Le « noble « combat pour la maison close …
(Alice
Colanis)
Paris, le 30
octobre 2001,
A Monsieur Thierry
Ardisson,
Cher et sympathique Enrico
Macias ! Le voici revenu dans « les étranges lucarnes «, grâce à la
complicité souriante de Thierry Ardisson.
Il plaît au peuple, Enrico.
Ardisson, qui est un malin, le sait bien. Et il « pense «, Enrico. Le
social et le politique n’ont pas de secrets pour lui. Un social et un politique
aux couleurs d’un chaleureux Maghreb pied-noir aux accents ensoleillés.

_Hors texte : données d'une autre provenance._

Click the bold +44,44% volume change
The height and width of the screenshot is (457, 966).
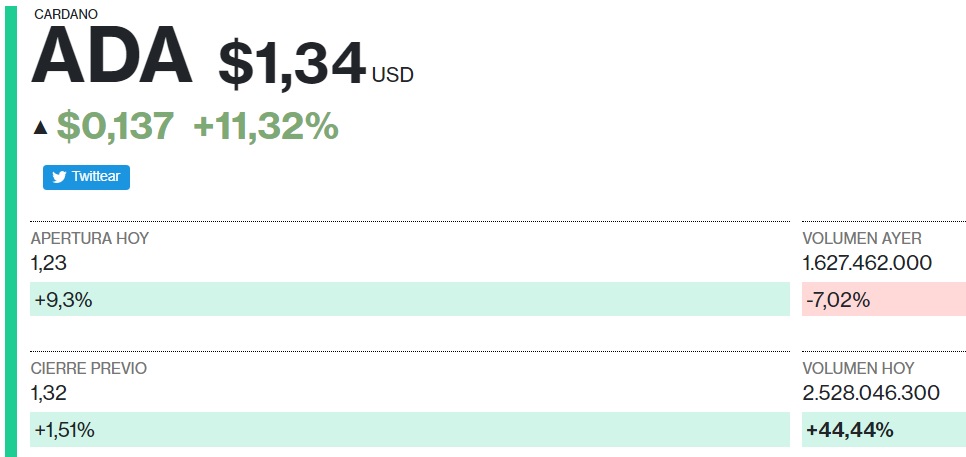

Il veut donc la réouverture des maisons closes, Enrico.
C’est
dit sous la bienveillance souriante d’Ardisson, et notre « chevalier des bordels «
rappelle que le cher Roger Hanin est dans
le même camp que lui.
Le bordel est nécessaire.
Le bordel est curatif.
D’abord émancipateur.
D’abord pour ces pauvres adolescents mâles qui ne pourraient
pas fonctionner sans la prostituée.
Nos deux machos
du Sud portent donc en eux le non-dit de l’enfermement des femmes : dans
la famille, mais symétriquement, dans la maison close. Et pour eux, bien sûr, la prostituée
est heureuse. Il y a bien déjà,
chez le marchand de volailles, « la poule heureuse «…Tout le monde est
heureux... Comme en Hollande, comme en Allemagne, où la prostituée heureuse,
par la grâce de son proxénète, entre dans les réseaux mafieux d’une certaine
économie mondiale !
Donc, sur nos étranges lucarnes
ringardes, a commencé le 23 octobre, sous la bannière souriante et complice de
Thierry Ardisson, le noble combat pour la maison close.